Я зашел в кафе, вернулся с бутылкой «Наполеона» и водрузил ее на столик, за которым сидели эти намалеванные «ночные бабочки». Они встрепенулись и моментально притащили мне стул. Я так и плюхнулся на него с маху.

— Какое событие будем отмечать? — весело спросила та, что находилась справа от меня, с полными, ярко накрашенными губами.

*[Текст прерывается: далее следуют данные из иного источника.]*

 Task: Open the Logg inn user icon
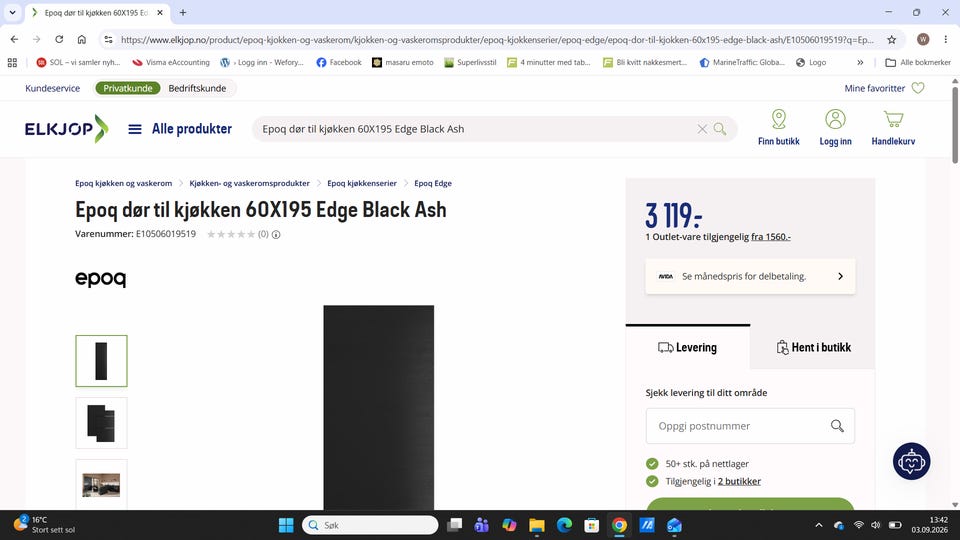(835, 119)
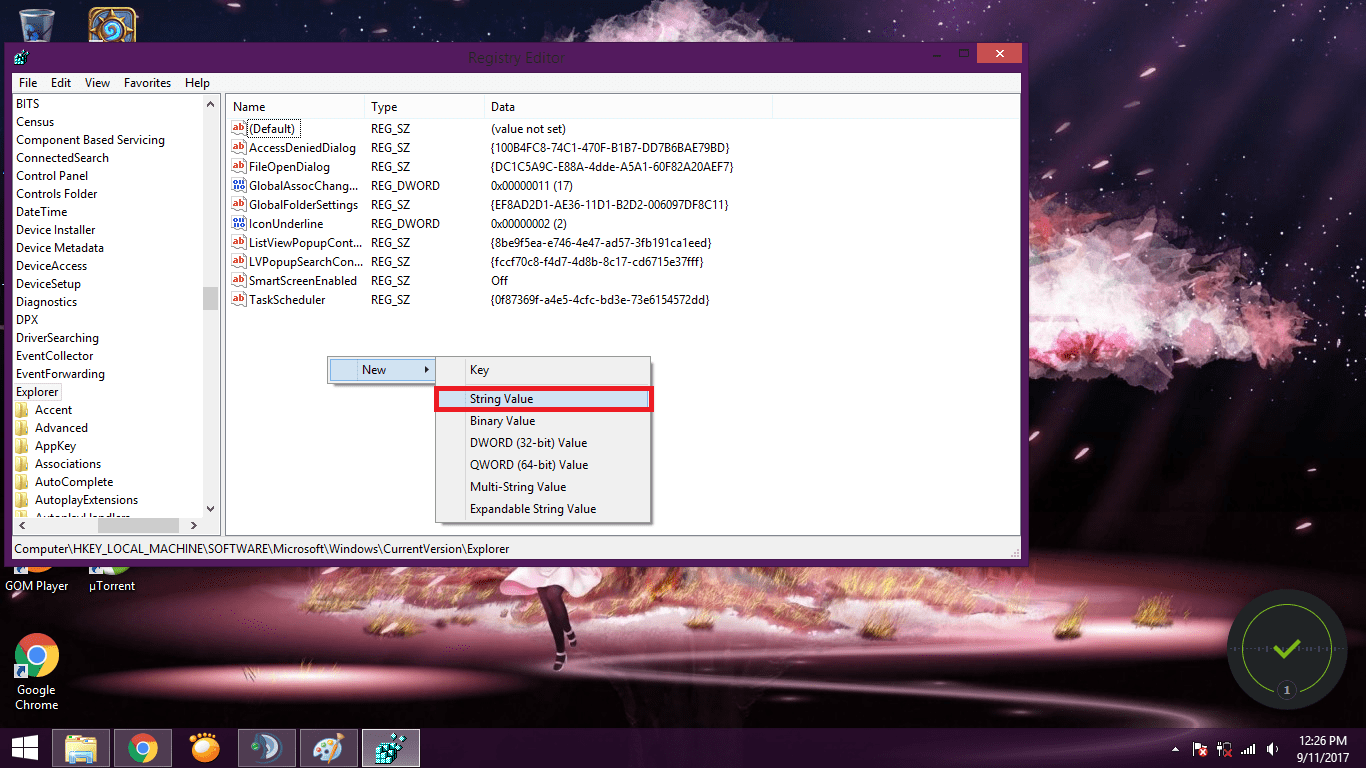This screenshot has width=1366, height=768.
Task: Click the REG_DWORD icon next to IconUnderline
Action: click(239, 223)
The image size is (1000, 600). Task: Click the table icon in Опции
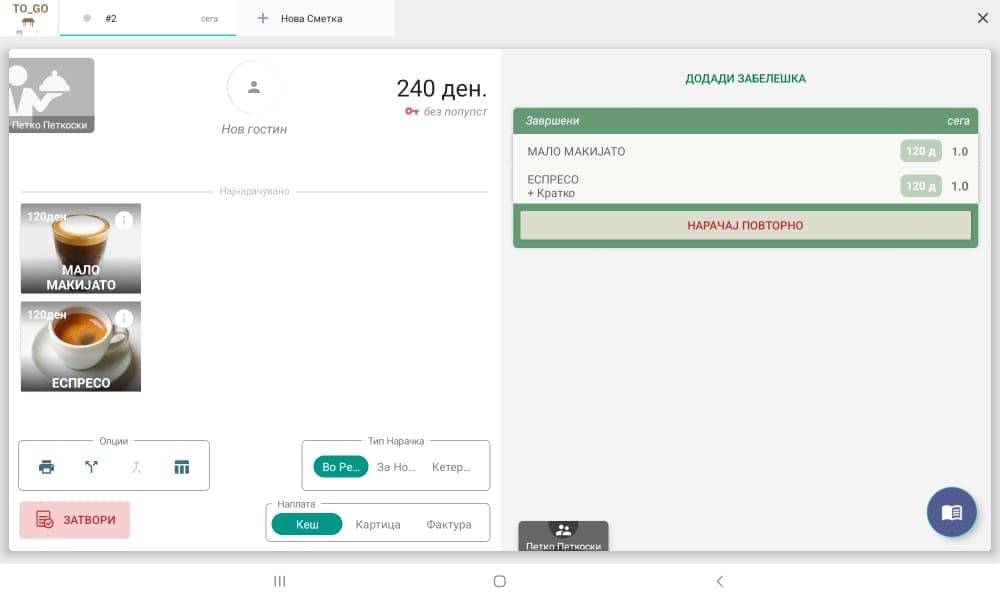pos(181,467)
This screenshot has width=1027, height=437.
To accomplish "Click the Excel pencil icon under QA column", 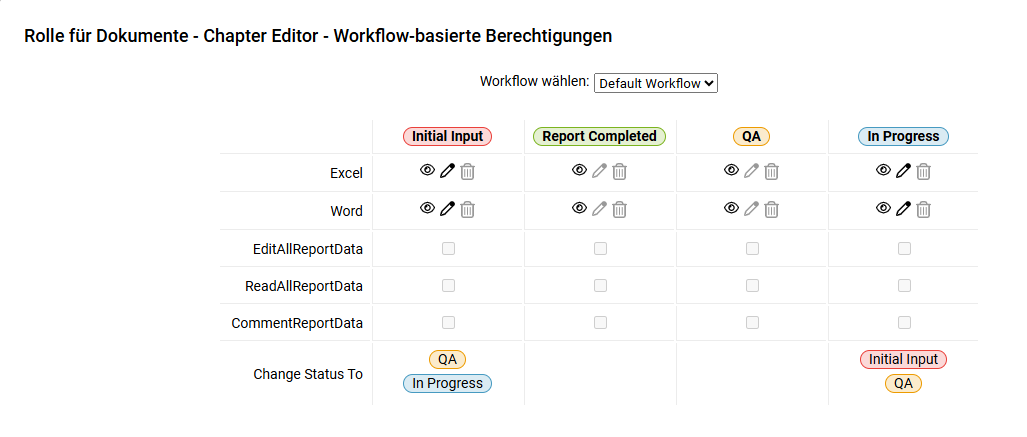I will pos(751,172).
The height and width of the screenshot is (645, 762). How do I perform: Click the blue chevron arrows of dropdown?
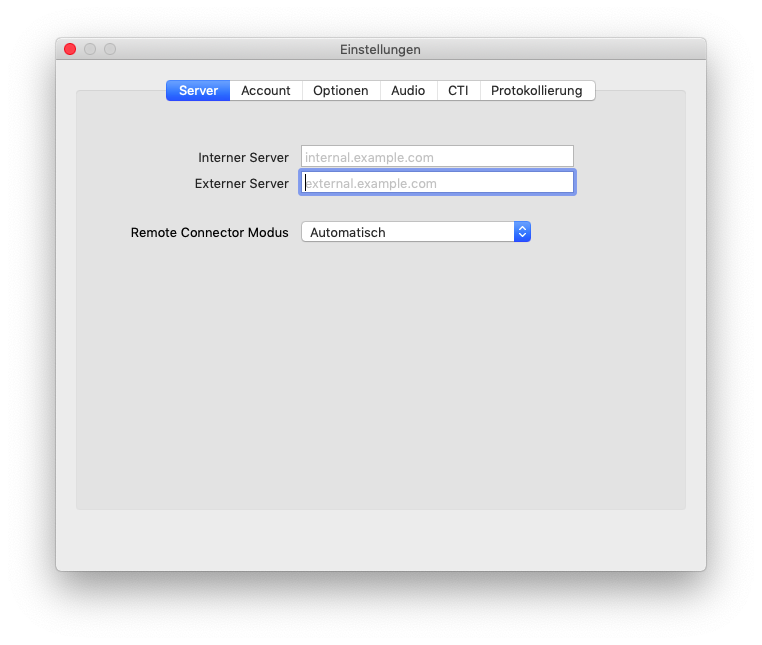click(522, 232)
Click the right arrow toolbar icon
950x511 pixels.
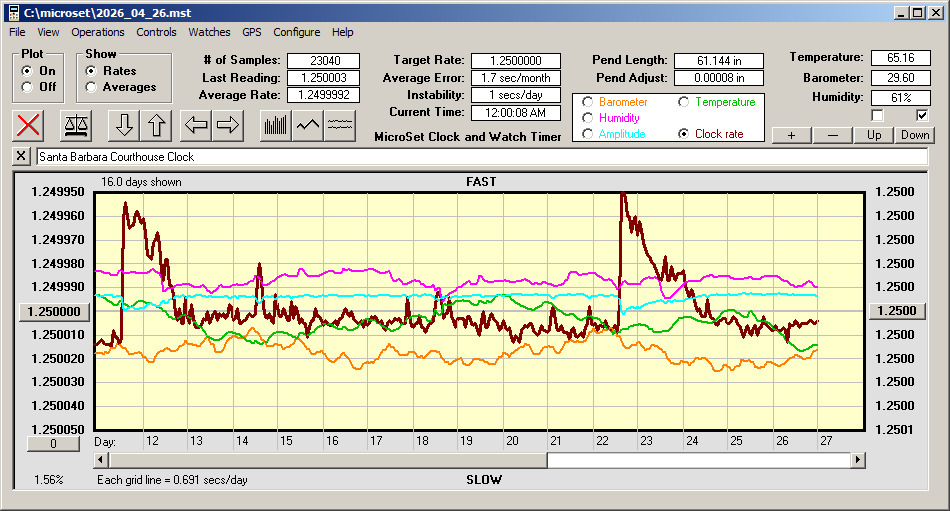[228, 125]
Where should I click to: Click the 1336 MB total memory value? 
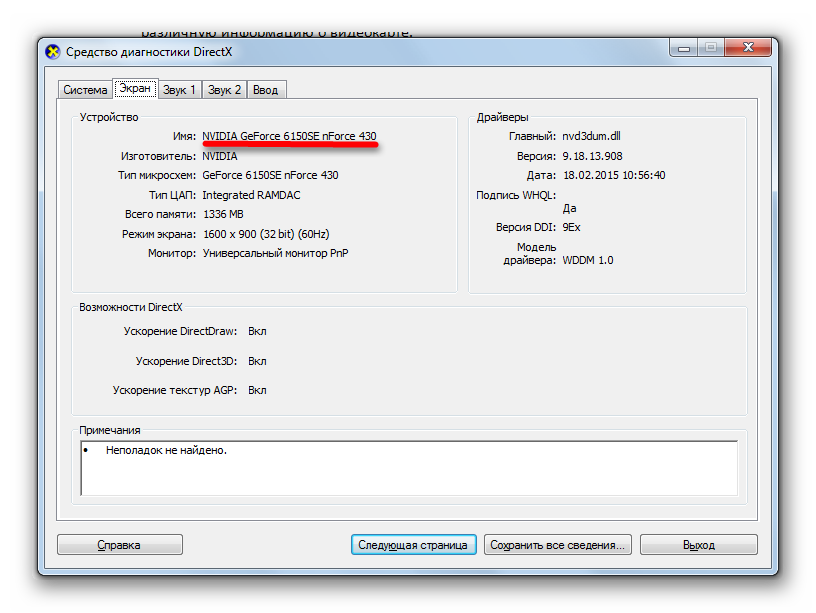point(222,214)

Я взглянул на нее и увидел глаза — пустые и бездушные, и подумал, что мой винчестер более эмоционален, чем эти прости-господи.

Со стороны кафе «Йомас» снова послышалась музыка — оркестрик играл «Таганку» — «Все ночи, полные огня…» Совершенно интуитивно я повернул голову в сторону и увидел то, чего бы никогда видеть не хотел.

Из дверей парикмахерской выходил Шашлык, а с ним тот, что с родимым пятном, и еще один двухметрового роста верзила. Возможно, это и был Носорог, о котором говорила Велта. На харе Шашлыка еще отчетливо виднелись следы от моей монтировки. Наши взгляды встретились, значит, подумал я, интервью с ними не миновать. Я даже не попытался ни встать со стула, ни изменить позу: я смотрел Шашлыку в переносицу, словно брал в перекрестье прицела. Он отвел взгляд, продолжая вышагивать в мою сторону, что-то говоря Родимчику. Они начали брать меня в клещи. Шашлык отшвырнул одну из девиц, а за нею и всех остальных как ветром сдуло.

Не говоря ни слова, они уселись за стол. От них разило парикмахерской, но эти ароматы трансформировались для меня в совершенно иные: казалось, смердит болотная жижа с разложившимися в ней трупами.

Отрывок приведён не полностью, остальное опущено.